Reduced-calorie diet adds nearly two years to dogs' life span

September 13, 2002

PHILADELPHIA -- A 14-year study of canine diet and health has found that dogs fed a calorie-restricted diet live a median 1.8 years longer than dogs allowed to eat more and are slower to develop chronic diseases such as osteoarthritis.

The findings add to the growing body of evidence that caloric restriction in a wide range of species significantly boosts longevity. Dogs are the only large mammals -- and the closest human relatives -- for which a diet-restriction study has been completed. Similar studies involving primates are ongoing.

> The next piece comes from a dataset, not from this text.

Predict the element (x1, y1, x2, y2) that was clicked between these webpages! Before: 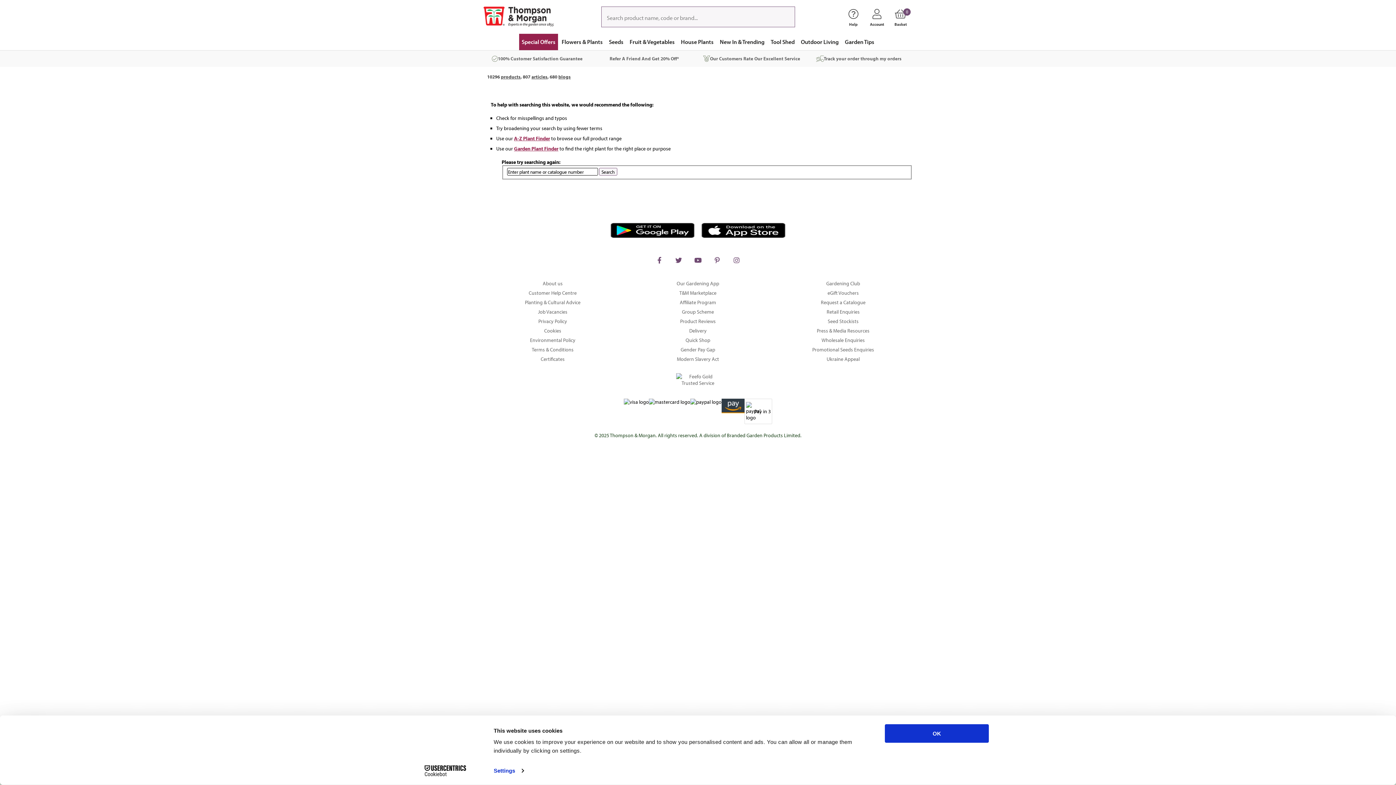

The results, from scientists at the University of Pennsylvania School of Veterinary Medicine, Nestle Purina PetCare Company, University of Illinois, Cornell University and Michigan State University, will be the subject of a Sept. 20-21 symposium in St. Louis. Partial results were published in May in the Journal of the American Veterinary Medical Association.

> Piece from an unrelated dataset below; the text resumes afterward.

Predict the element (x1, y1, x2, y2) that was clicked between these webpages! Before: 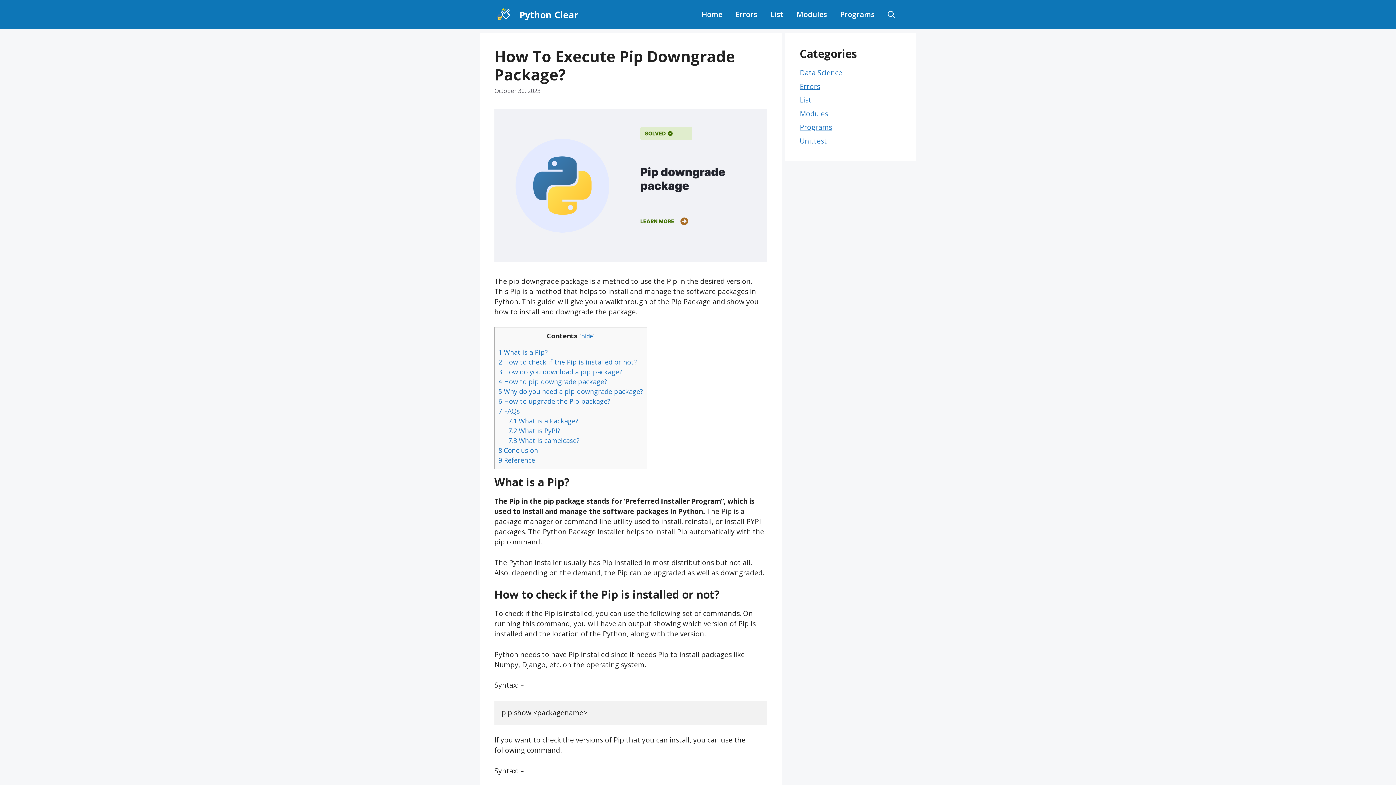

The study involved 48 Labrador retrievers from seven litters. Littermates were paired, with one dog fed 25 percent fewer calories than its sibling starting at 8 weeks of age. The researchers found a median life span of 13 years among dogs whose food intake was reduced, while dogs in the group fed a diet higher in calories were uniformly overweight and had a median life span of 11.2 years.

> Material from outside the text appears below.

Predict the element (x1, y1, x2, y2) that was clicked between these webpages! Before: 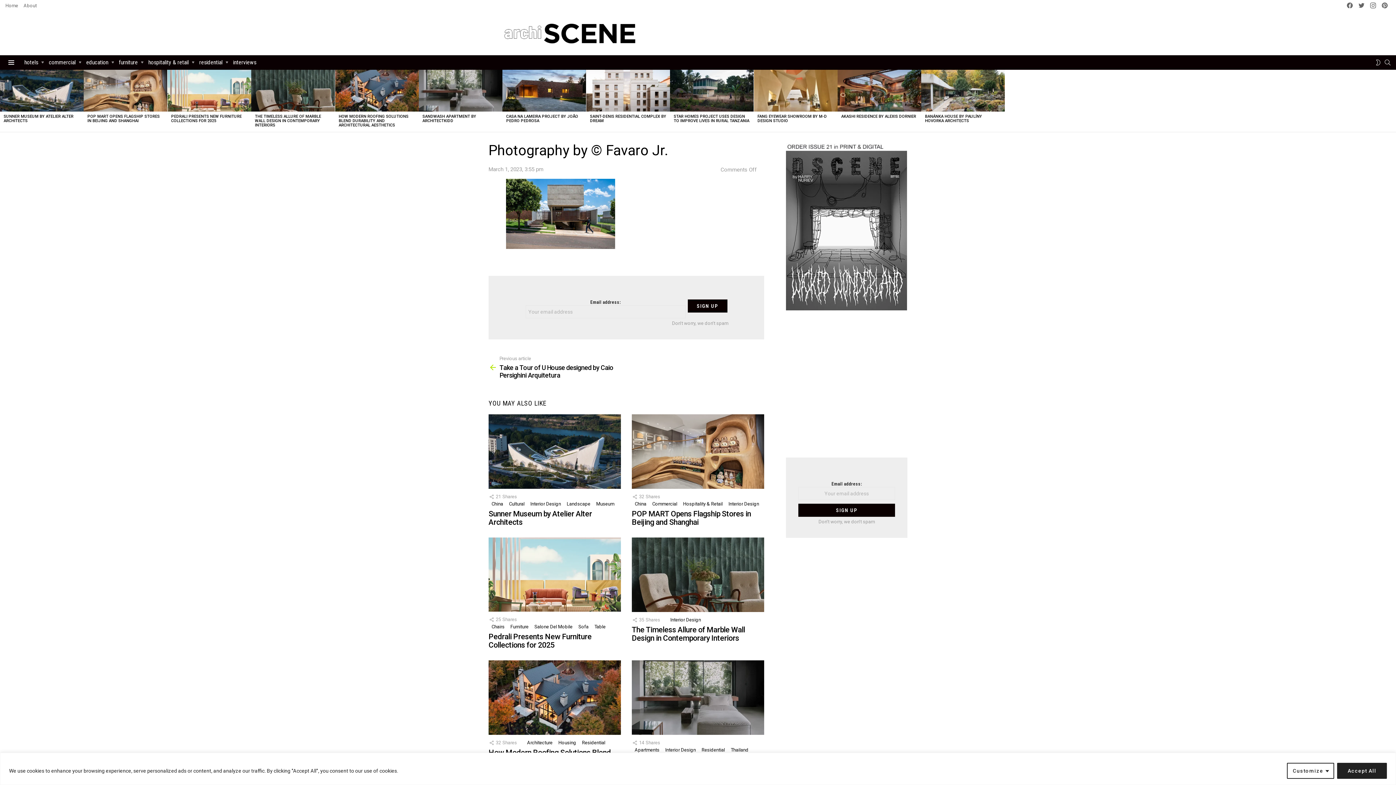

"Impressive as they are, the life span figures are only part of the story," said Gail K. Smith, professor of orthopedic surgery at Penn and chair of the Department of Clinical Studies at the School of Veterinary Medicine's Philadelphia campus. "The study also showed that lean body conformation forestalls some chronic illnesses, most notably osteoarthritis, and that diet can either mitigate or exacerbate the expression of genetic diseases.

"This study should reinforce for dog owners the importance of keeping their dogs lean, with palpable ribs and an obvious waistline," Smith said. "Avoid giving dogs too many high-calorie treats and consider a brand of balanced dog food formulated to be low in caloric content while providing a sense of satiety."

Smith said that while simply reducing a dog's food intake, as in this study, can also be effective in maintaining a healthy weight, this approach often leads to begging -- a behavior that many owners find themselves unable to resist in their canine companions.

The team of researchers has reported previously that the onset of osteoarthritis, an often painful and occasionally debilitating condition for many large-breed dogs, was delayed significantly by reduced food intake. Overall frequency of the condition was also reduced: At age 2, only one of 24 calorie-restricted dogs had developed radiographic osteoarthritis of the hips, compared to six of 24 dogs in the unrestricted group. By age 10, six restricted dogs (42 percent of that study group) and 19 unrestricted dogs (79 percent of that study group) had hip osteoarthritis.

"Dogs in the calorie-restricted group didn't require treatment for osteoarthritis until a mean age of 13.3 years, fully three years later than the dogs in the control group," Smith said. "Because osteoarthritis is painful, this deferral represents a substantial boost in quality of life."

Caloric restriction also significantly delayed the onset and severity of other ailments. Dogs on a restricted diet who developed such conditions were 2.1 years older, on average, than their overfed counterparts.

Dietary restriction has been shown to have a positive effect on the life span of rodents and invertebrates. Research spanning decades has found that dietary restriction is the only nutritional change that consistently extends the life span of animals.
Smith was joined in the study, funded and conducted by Nestle Purina PetCare, by Darryl N. Biery at Penn; Richard D. Kealy, Dennis F. Lawler and Joan M. Ballam at Nestle Purina; Elizabeth H. Greeley and Mariangela Segre at Illinois; George Lust at Cornell; and Howard D. Stowe at Michigan State.